Mehr Jirah and Shahr Baraz both bowed, and departed. Heria had risen to her feet when Aurungzeb held up a hand. “No, please my dear. Sit down. There is no ceremony between Sultan and Queen when they are alone together.”

As she resumed her seat he padded close until he hulked above her like a hill. He was smiling. Then one hairy-knuckled hand swooped down and ripped off her veil. The fingers grasped her jaw, their pressure pursing up her lips like a rose. When Aurungzeb spoke it was in a low, soft purr, like that of a murmuring lover.

“If you ever, ever do anything like this again behind my back, I will have you sent to a field brothel. Do you understand me, Ahara?”

She nodded dumbly.

“You are my Queen, but only because you have my son in your belly. You will be treated with respect because of him, and because of me—but that is all. Do not think that your beauty, intoxicating though it is, will ever make a fool of me. Do I make myself clear? Am I transparent enough for you?”

Again, the silent nod.

“Very good.” He kissed the bloodred lips. As his hand released her face it flushed pink, save for the white fingermarks.

“You will come to my bed tonight. You may be with child, but there are ways and means around that. Now put on your veil and return to your chambers.”

W HEN Heria had returned to her suite in the austere old tower she let her maids disrobe her, sitting passively upon her dressing stool like a sculpture. Her evening robes donned, she dismissed them and sat alone for a long time, utterly still. At last there was a knock at the door.

“My lady,” Shahr Baraz said. “Are you all right?”

She closed her eyes for a moment, and then said calmly, “Do come in, Shahr Baraz.”

The old Merduk looked concerned. “His displeasure is like a gale of wind, lady. Soon over, soon forgotten. Do not let it trouble you.”

She smiled at that. “What do you think of Mehr Jirah’s findings?”

“I am surprised no-one else has noticed such things in the five centuries Merduk and Ramusian have co-existed.”

“Perhaps they have. Perhaps the knowledge was always buried again. It will not be this time, though.”

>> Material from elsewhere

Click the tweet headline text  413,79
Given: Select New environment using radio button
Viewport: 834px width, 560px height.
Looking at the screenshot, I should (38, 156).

“Lady, I am not sure if you wish to set us all at each other’s throats, or if you are genuinely crusading for the truth. Frankly, it worries me.”

“I want the war to end. Is that so bad? I want no more men killed or women raped or children orphaned. If that is treason then I am a traitor to the very marrow of my bones.”

“The Ramusians also do their share of killing,” Shahr Baraz said wryly.

“Which is why the monk Albrec must be released and allowed to return to Torunn. They are sitting on this information there as they would like to do here.”

“Men will always kill each other.”

“I know. But they at least can stop pretending to do it in the name of God.”

“There is that, I suppose. I would say this to you though: do not push Aurungzeb too far.”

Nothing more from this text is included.